RECONFIGURATION OF FOUR LEGGED WALKING ROBOT

Abstract

In this thesis, quadruped robot leg has been modeled as a rigid and compliant leg with three joints in each leg. The flexibility is modeled by introducing a compliant element in the lower link of the leg. For realizing locomotion of the quadruped robot, a gait pattern has been implemented. Robot locomotion through the implemented gait has been realized through simulation for both the rigid and compliant legged quadruped robot models. The implemented gait pattern facilitates the representation of the locomotion dynamics of the quadruped robot in a sagittal plane. Bond graph has been used as a tool for modeling of locomotion dynamics of robot. One of the main focuses of legged robotics research has been to develop solutions for applications demanding unmanned missions in inaccessible or hazardous sites.
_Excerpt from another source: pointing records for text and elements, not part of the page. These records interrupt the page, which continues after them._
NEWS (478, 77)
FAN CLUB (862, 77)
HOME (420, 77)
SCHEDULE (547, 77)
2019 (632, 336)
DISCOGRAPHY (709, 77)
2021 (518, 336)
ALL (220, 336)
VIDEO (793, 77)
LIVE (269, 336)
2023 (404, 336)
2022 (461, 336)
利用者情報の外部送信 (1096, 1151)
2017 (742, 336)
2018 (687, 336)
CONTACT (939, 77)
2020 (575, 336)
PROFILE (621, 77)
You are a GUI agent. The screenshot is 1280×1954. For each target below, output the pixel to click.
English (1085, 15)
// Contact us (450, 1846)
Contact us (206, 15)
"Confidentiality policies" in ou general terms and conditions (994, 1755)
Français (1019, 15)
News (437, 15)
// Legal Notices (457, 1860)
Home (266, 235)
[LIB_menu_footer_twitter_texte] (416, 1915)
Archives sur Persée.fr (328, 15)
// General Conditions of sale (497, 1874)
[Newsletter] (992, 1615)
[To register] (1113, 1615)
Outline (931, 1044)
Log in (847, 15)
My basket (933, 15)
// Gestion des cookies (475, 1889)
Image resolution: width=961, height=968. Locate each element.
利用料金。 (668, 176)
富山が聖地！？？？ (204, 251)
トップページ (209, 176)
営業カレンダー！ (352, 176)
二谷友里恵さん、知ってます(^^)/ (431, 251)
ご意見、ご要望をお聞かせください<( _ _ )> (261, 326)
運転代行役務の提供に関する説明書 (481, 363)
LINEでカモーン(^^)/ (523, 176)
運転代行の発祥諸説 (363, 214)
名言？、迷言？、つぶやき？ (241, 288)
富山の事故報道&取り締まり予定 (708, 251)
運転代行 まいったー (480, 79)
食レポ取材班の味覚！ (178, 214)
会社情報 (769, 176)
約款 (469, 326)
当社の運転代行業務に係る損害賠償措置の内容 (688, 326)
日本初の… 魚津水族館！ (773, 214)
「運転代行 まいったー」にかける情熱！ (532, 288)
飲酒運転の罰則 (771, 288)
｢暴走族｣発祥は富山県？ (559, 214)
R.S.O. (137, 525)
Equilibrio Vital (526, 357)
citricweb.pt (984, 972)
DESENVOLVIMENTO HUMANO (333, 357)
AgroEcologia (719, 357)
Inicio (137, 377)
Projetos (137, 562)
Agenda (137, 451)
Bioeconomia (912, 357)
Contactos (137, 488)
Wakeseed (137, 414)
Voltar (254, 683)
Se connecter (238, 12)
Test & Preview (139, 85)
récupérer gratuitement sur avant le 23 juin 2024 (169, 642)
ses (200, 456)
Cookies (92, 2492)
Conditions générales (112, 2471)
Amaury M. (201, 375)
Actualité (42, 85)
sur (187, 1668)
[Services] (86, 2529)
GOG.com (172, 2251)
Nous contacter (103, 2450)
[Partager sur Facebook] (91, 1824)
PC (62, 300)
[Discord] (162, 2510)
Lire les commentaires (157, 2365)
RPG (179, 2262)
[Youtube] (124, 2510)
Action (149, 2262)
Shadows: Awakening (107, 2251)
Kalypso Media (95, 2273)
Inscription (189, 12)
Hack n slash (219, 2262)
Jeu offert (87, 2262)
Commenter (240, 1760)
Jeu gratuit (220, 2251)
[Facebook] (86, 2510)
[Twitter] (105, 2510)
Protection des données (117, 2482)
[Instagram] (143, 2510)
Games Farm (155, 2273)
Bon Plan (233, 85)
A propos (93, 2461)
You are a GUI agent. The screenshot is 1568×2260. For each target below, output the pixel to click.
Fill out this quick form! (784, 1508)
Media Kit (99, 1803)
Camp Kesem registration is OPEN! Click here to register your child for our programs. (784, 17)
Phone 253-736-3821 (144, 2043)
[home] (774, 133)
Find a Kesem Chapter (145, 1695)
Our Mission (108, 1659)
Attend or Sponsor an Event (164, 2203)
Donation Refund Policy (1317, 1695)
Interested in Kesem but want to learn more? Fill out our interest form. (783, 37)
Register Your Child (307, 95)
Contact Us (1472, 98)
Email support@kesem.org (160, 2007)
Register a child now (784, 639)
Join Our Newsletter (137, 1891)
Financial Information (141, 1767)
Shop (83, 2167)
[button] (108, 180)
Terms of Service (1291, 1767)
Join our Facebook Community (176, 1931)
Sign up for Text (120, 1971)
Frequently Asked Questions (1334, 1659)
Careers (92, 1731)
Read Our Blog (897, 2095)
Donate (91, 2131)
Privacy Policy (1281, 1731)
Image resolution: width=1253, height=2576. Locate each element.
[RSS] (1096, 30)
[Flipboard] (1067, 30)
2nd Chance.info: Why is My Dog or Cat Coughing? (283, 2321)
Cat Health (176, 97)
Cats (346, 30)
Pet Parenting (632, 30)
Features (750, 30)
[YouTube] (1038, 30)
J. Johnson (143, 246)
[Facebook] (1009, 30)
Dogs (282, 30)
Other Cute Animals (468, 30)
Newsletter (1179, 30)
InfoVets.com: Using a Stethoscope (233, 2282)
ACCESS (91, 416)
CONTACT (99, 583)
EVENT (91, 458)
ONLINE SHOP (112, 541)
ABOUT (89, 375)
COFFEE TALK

To improve the probability of mission success in such critical applications, the robots must be capable enough to autonomously detect the component failures and take corrective/preventive maintenance action in real time. In the thesis, fault accommodation strategy through reconfiguration for joint actuator faults in quadruped robots has been developed. Hardware redundancy is a prerequisite for the implementation of the strategy. In the work, Toe joint in each leg has served as the redundant device necessary for fault accommodation. The fault accommodation strategy has been developed and implemented through simulation for both the rigid and compliant legged quadruped robot models. The reconfiguration strategy was experimentally validated for rigid legged quadruped robot model in sagittal plane.